## What you should do
Whenever a line in the data contains "العمل", show that line.

Stored data entries:
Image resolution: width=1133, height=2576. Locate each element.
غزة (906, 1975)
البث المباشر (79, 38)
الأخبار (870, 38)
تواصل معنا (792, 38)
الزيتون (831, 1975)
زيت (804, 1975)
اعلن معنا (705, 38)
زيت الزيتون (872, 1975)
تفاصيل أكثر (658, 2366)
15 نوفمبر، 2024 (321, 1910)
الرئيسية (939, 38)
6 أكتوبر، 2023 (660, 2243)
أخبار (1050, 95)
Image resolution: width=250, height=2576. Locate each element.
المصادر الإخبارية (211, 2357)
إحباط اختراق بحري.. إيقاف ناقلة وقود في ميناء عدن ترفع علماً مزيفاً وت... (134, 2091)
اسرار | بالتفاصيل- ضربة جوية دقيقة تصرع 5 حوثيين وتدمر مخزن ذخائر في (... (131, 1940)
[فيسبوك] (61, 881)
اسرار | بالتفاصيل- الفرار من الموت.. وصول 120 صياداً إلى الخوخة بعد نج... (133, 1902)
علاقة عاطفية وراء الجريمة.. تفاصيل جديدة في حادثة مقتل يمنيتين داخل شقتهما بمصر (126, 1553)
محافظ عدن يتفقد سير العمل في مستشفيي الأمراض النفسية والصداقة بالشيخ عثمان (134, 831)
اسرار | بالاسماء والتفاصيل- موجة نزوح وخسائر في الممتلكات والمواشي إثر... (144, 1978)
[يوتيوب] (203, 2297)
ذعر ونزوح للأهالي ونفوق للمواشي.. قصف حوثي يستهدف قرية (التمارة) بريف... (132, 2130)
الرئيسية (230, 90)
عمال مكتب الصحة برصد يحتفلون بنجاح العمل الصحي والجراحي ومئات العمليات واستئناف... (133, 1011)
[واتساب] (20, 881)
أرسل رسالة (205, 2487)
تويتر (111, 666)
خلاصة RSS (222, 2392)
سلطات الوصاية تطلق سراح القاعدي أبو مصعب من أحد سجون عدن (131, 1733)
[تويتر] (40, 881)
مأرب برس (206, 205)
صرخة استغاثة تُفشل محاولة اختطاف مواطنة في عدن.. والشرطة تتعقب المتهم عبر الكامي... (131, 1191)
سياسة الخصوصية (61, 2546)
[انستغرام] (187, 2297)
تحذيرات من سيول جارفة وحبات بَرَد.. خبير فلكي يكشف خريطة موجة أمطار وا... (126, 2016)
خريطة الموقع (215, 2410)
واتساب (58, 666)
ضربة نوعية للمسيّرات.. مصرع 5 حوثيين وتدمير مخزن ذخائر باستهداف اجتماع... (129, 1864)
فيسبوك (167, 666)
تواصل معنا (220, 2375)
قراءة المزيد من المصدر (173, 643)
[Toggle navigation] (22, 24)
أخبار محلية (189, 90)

## Problem solution
محافظ عدن يتفقد سير العمل في مستشفيي الأمراض النفسية والصداقة بالشيخ عثمان (134, 831)
عمال مكتب الصحة برصد يحتفلون بنجاح العمل الصحي والجراحي ومئات العمليات واستئناف... (133, 1011)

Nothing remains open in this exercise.